## DIRECTIONS
Count the lines in the listing below that contain the string "click" and report only that number.

## INPUT FOR THIS TASK
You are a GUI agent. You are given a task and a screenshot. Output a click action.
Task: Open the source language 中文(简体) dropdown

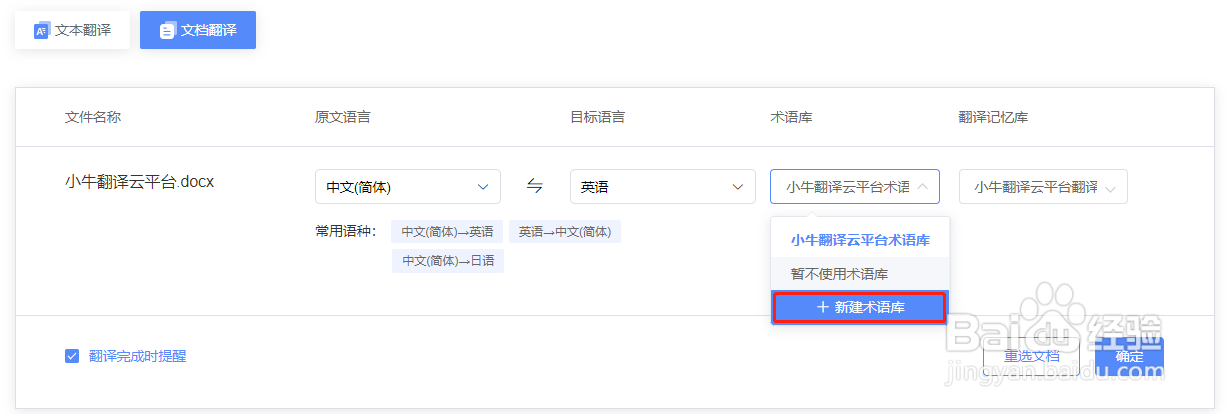(407, 187)
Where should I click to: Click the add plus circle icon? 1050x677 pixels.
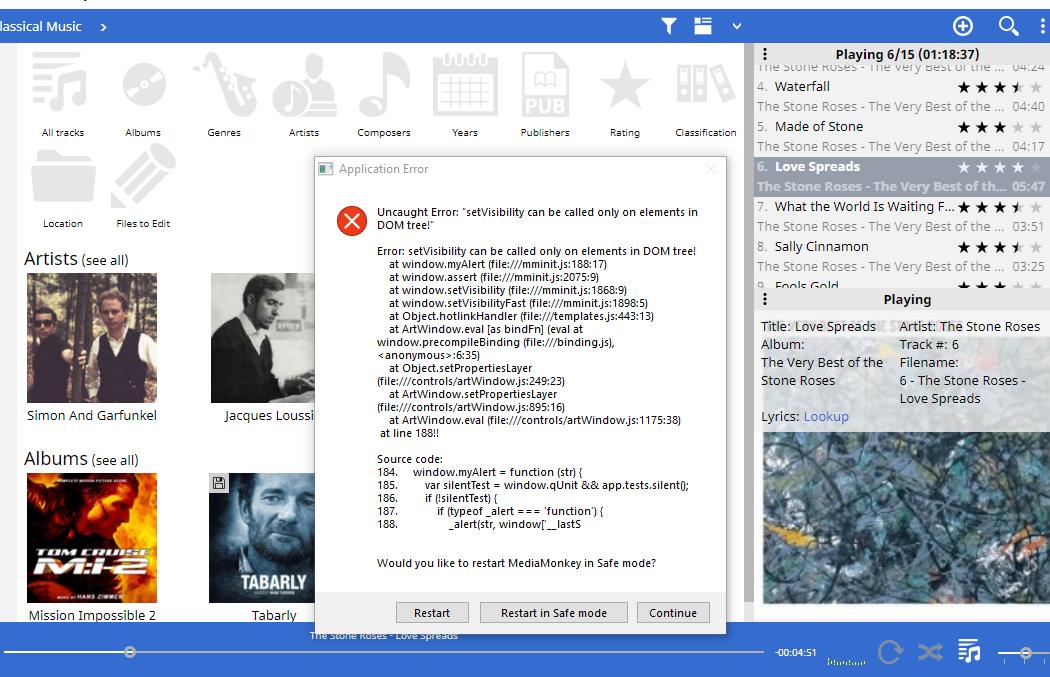coord(962,27)
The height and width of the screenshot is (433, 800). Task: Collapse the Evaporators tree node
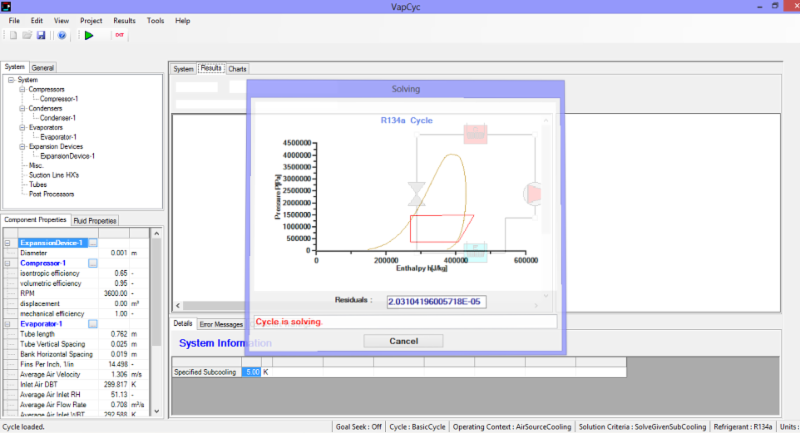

## CORRECT OUTPUT
2